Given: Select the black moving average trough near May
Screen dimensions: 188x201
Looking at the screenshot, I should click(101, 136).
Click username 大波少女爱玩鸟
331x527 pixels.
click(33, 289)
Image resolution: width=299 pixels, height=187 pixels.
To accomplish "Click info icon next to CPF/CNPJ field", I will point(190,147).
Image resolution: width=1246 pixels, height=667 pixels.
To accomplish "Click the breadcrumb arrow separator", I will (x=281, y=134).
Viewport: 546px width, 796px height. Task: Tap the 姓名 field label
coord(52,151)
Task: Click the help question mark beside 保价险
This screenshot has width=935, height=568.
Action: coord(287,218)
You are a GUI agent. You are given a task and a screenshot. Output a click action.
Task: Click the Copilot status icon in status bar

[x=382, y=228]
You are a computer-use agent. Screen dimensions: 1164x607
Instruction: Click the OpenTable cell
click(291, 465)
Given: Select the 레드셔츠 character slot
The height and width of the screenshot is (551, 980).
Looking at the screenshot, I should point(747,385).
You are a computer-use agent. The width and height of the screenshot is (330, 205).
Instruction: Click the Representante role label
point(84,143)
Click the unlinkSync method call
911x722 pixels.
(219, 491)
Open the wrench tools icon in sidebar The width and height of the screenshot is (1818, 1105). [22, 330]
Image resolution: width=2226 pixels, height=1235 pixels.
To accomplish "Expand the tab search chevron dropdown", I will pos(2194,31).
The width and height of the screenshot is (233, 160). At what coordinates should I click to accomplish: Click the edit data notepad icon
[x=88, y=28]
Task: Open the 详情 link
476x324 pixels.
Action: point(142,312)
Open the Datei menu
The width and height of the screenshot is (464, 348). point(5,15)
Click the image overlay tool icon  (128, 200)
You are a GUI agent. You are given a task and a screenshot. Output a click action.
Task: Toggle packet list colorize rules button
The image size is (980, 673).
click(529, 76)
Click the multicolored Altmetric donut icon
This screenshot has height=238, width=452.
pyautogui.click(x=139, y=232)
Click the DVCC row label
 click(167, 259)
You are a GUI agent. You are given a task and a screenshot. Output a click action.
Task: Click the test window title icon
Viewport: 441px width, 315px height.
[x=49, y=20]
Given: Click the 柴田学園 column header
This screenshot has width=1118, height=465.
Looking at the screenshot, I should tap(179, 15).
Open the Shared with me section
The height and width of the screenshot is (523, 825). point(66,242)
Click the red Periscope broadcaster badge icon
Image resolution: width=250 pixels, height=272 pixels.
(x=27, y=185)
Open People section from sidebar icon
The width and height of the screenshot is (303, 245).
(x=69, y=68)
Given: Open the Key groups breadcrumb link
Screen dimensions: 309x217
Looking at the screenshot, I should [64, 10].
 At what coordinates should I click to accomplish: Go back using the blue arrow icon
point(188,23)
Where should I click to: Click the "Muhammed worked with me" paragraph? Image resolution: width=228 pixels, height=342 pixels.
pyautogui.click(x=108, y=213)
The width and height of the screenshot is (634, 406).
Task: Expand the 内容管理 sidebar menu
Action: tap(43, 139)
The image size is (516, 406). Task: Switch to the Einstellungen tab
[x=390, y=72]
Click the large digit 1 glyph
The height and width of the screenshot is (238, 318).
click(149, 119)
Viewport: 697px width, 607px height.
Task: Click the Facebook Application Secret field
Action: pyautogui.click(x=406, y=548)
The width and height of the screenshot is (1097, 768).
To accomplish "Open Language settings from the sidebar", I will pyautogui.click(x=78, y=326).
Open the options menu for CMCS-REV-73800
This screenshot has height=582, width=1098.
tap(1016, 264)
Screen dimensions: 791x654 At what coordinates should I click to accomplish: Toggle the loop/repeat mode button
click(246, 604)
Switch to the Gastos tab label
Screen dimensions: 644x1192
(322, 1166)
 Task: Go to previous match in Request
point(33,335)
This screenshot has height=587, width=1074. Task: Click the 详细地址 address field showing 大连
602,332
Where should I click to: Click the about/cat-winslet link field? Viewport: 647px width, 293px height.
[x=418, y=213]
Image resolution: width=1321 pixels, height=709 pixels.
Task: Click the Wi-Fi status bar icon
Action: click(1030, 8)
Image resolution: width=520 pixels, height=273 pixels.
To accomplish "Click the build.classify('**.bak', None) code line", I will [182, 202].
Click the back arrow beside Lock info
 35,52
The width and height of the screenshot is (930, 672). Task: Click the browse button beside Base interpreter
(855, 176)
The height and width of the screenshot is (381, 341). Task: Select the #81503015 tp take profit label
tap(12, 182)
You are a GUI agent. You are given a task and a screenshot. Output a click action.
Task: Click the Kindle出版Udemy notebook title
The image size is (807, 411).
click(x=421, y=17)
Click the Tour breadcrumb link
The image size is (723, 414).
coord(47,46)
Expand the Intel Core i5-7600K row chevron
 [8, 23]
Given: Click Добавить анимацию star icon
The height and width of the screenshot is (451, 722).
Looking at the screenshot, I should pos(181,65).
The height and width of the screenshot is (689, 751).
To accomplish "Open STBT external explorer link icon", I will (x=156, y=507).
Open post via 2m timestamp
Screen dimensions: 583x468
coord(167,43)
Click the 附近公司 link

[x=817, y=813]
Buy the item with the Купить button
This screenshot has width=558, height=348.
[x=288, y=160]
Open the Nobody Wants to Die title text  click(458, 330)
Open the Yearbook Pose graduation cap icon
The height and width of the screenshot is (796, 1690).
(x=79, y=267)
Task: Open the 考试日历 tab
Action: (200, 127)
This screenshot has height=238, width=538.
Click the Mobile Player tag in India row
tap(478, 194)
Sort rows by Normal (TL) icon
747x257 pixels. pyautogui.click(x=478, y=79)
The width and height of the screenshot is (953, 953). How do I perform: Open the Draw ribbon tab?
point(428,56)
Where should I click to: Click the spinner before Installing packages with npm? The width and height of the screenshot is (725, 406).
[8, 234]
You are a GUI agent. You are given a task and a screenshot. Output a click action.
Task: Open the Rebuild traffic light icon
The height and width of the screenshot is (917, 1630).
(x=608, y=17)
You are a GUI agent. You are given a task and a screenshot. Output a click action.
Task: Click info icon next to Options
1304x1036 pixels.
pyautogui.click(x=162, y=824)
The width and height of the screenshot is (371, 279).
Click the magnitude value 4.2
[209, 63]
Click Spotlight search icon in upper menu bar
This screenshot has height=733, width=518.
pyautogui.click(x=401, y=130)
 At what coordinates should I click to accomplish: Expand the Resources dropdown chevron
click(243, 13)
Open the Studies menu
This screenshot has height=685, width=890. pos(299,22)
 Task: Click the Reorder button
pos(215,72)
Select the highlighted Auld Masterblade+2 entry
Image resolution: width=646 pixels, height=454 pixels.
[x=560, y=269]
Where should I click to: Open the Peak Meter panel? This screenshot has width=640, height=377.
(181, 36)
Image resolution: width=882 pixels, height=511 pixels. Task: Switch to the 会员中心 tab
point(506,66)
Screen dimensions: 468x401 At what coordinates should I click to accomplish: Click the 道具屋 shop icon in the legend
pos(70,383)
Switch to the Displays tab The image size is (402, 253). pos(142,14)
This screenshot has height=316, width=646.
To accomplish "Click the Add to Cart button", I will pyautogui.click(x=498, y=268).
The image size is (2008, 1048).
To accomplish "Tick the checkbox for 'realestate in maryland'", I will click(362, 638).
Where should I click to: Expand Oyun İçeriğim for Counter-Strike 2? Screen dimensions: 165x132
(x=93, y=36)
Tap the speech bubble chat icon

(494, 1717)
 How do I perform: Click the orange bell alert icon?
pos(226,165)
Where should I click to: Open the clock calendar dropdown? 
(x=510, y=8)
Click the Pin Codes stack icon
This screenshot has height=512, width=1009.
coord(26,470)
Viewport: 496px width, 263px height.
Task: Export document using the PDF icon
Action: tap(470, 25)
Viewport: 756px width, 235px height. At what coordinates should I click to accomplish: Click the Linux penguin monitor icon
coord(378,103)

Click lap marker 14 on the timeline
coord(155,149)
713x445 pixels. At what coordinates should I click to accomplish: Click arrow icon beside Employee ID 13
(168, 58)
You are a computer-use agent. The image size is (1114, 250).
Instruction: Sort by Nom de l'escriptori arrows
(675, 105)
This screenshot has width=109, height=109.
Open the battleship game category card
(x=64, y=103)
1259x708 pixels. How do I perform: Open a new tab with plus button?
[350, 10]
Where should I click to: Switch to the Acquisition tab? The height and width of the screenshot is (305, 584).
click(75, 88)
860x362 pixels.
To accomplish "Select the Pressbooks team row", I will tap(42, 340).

EXERCISE REQUIREMENTS >> Copy out, word for word, the lines of the records starting at the line that contains "Image resolution: width=882" and ending at the line that contains "Switch to the Displays", both included.

TASK RESULT >>
Image resolution: width=882 pixels, height=511 pixels. Task: Switch to the 会员中心 tab
point(506,66)
Screen dimensions: 468x401 At what coordinates should I click to accomplish: Click the 道具屋 shop icon in the legend
pos(70,383)
Switch to the Displays tab The image size is (402, 253). pos(142,14)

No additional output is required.